Author: James Conaway
Publisher: St. Martin's Press, Thomas Dune Books
Type of book: 2000s, wine, Napa Valley, California, mystery, "romance" old school vs new school
Year it was published: 2013
Bonfire of the Vanities meets Sideways—a saga of secrets, family, and a mystery bottle of wine that could change everything foreverIn a gorgeous wine valley in northern California, the economic downturn has put a number of dreams on hold. But above it all is esteemed critic Clyde Craven-Jones, a man whose ego nearly surpasses his substantial girth. As the novel opens he blind taste-tastes a sampling of Cabernets and to his confounded delight discovers one worthy of his highest score (a 20, on the Craven-Jones-on-wine scale), an accolade he's never before awarded.
But the bottle has no origin—and that's a problem for a renowned critic.
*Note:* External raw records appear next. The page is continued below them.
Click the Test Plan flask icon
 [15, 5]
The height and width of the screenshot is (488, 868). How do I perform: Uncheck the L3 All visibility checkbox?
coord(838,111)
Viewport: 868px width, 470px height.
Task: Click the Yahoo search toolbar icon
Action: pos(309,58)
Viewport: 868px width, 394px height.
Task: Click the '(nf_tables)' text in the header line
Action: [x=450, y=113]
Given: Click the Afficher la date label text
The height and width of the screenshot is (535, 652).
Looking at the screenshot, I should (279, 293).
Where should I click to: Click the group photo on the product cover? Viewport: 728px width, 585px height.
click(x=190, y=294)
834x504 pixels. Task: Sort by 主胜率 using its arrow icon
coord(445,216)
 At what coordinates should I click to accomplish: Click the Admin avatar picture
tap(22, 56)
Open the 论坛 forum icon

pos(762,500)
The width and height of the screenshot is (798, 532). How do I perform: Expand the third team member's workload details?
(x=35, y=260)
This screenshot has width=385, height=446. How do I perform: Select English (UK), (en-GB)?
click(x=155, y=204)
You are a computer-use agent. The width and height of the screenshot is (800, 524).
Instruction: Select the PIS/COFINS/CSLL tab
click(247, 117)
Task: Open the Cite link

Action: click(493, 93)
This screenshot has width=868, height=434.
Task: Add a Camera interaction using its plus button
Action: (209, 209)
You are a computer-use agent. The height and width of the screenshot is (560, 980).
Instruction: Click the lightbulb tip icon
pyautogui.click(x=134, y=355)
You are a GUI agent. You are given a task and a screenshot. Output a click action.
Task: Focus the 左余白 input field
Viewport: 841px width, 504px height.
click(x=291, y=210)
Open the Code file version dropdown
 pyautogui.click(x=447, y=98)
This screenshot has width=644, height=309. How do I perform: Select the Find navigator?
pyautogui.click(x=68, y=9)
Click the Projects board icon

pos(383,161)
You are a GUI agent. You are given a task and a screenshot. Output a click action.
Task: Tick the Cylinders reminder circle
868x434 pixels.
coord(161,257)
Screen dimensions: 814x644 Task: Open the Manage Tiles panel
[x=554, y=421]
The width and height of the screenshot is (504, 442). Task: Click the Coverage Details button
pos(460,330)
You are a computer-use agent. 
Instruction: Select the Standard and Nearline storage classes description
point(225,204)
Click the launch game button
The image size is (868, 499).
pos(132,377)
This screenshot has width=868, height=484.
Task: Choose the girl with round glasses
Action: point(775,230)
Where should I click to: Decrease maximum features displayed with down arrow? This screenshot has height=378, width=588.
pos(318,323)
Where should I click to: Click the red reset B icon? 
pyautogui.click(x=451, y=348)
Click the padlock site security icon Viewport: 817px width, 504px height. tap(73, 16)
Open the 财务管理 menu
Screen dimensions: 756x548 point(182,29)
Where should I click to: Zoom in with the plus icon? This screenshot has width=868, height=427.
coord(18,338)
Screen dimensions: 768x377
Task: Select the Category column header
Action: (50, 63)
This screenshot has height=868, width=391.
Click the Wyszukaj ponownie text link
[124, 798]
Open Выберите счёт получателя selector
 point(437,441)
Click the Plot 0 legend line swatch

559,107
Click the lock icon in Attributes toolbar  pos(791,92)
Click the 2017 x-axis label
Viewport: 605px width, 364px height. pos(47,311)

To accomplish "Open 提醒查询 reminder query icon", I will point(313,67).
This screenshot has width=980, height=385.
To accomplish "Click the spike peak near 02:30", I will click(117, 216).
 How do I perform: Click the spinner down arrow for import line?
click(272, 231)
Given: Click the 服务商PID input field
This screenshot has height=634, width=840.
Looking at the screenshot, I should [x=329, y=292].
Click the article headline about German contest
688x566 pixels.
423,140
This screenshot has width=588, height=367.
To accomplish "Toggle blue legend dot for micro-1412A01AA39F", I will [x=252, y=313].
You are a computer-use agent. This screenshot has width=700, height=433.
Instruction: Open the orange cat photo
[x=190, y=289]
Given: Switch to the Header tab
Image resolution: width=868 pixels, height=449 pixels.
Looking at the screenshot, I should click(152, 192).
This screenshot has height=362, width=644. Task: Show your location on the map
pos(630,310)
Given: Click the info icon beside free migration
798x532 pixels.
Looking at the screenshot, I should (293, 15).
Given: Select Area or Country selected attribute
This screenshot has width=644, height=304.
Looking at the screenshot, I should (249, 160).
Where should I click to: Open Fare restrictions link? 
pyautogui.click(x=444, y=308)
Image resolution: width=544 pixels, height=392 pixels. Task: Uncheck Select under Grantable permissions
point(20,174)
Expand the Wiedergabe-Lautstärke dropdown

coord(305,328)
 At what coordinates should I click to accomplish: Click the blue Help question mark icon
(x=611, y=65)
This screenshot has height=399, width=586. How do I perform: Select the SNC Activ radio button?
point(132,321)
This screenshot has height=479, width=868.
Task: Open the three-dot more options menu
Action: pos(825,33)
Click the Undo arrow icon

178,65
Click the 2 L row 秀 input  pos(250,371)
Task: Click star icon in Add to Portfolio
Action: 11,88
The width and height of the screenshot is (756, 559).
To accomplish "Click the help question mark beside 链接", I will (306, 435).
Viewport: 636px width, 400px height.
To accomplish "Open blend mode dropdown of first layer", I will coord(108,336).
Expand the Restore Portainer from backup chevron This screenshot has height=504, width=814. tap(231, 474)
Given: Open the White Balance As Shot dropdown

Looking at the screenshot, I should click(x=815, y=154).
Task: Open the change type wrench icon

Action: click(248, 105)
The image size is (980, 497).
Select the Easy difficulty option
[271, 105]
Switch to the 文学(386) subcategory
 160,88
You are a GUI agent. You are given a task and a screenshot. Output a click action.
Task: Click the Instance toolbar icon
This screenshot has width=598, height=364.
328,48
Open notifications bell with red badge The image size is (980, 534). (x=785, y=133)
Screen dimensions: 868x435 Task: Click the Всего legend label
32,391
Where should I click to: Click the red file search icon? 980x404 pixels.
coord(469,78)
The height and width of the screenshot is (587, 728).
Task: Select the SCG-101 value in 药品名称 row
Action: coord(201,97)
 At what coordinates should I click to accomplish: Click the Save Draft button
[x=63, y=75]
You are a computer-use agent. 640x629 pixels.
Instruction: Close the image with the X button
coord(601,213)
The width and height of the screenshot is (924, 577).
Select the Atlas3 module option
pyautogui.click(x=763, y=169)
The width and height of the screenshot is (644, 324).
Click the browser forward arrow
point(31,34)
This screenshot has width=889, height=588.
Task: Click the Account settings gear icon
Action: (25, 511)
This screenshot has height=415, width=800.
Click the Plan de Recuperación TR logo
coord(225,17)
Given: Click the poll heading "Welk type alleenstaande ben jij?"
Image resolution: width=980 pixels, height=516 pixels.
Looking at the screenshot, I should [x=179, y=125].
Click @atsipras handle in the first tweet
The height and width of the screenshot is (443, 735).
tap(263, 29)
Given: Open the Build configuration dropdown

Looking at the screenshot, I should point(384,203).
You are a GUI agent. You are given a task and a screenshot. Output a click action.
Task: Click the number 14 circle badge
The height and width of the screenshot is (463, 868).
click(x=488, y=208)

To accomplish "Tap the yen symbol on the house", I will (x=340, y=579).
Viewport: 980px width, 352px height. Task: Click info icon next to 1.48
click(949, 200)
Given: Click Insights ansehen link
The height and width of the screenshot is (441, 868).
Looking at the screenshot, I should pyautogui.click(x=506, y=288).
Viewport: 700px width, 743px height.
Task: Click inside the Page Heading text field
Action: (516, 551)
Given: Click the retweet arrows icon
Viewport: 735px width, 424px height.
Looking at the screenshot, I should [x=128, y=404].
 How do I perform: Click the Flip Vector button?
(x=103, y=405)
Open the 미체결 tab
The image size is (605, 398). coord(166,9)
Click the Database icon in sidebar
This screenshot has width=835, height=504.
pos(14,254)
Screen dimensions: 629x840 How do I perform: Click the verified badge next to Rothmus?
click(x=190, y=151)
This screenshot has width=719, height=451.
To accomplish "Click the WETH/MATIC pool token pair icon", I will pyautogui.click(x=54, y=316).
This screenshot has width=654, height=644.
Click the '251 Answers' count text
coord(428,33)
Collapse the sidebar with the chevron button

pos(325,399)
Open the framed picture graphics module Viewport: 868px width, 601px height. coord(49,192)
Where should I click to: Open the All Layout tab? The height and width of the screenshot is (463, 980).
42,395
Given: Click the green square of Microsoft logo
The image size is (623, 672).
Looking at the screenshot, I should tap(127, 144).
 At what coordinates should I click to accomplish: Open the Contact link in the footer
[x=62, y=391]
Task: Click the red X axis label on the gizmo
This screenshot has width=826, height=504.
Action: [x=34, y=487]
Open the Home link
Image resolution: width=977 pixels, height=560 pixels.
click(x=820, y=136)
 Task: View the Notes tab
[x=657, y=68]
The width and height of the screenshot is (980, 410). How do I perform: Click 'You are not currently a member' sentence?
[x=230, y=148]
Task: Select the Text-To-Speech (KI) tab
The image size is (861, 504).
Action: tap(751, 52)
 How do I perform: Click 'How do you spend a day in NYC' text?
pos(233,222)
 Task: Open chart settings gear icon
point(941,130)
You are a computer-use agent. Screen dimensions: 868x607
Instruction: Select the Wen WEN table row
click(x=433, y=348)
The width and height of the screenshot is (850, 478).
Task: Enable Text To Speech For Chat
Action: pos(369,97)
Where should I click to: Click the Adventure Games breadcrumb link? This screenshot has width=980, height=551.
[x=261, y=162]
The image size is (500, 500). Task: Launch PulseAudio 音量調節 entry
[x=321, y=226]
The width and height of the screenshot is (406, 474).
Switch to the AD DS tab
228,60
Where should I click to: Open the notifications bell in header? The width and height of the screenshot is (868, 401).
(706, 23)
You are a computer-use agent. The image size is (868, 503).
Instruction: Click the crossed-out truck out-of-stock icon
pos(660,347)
An investigation into the mystery Cabernet commences, lead by the critic's wife, Claire, and a couple of underdogs—one a determined throw-back to ancient viticulture, the other a wine-stained, Pygmalion-esque scribbler—who by wit and luck rise on incoming tides of money, notoriety and, yes, love.
The stage is set for this true theatre of the varietals—where the reader joins the local vinous glitterati and subterranean enthusiasts hanging out in a seedy bar called the Glass Act. Soon Clyde Craven-Jones finds himself in a compromised position in a fermentation tank, a prominent family finds its internal squabble a public scandal, and a lowly vintner seeks redemption for a decades-old wrongdoing. This is a witty, delectable, and fast-paced novel that, like a good Cabernet, only grows more enjoyable once opened.
The characters didn't really feel like human beings, although he tried to make them human beings. Nothing really pulled me towards them and nothing kept me wondering about their interests. The wine and business and so forth was pretty confusing for me.
I have no idea. Probably modernism versus old school things?
Third person narrative from CJ's, Les's, and Sarah's points of views. I have to admit that the romance was poor and I was surprised that certain characters felt certain things for others. The "romance" didn't really feel like romance, and there is not enough historical background for me to connect with this story.
Not available. Did write other books such as Napa: The Story of an American Eden; The Far Side of Eden: New Money, Old Land, and the Battle for Napa Valley; Vanishing America: In Pursuit of Our Elusive Landscapes and so forth.
I wanted to like it, and to learn more about wine, but the book didn't do anything for me. The writing was confusing for me, as well as the characters. The book seems to be disjointed, the characters are confusing and boring, as well as the story itself. There was not a single one I liked or could relate to. While looking at the life in Napa Valley and among the premier vitners is interesting, it wasn't a five star interesting. I think I'm at an age where I can't really appreciate this type of writing yet.
Quick notes: I won this book on goodreads.com thus this review will appear in its entirety on goodreads as well as the blog
1 out of 5
(0: Stay away unless a masochist 1: Good for insomnia 2: Horrible but readable; 3: Readable and quickly forgettable, 4: Good, enjoyable 5: Buy it, keep it and never let it go.)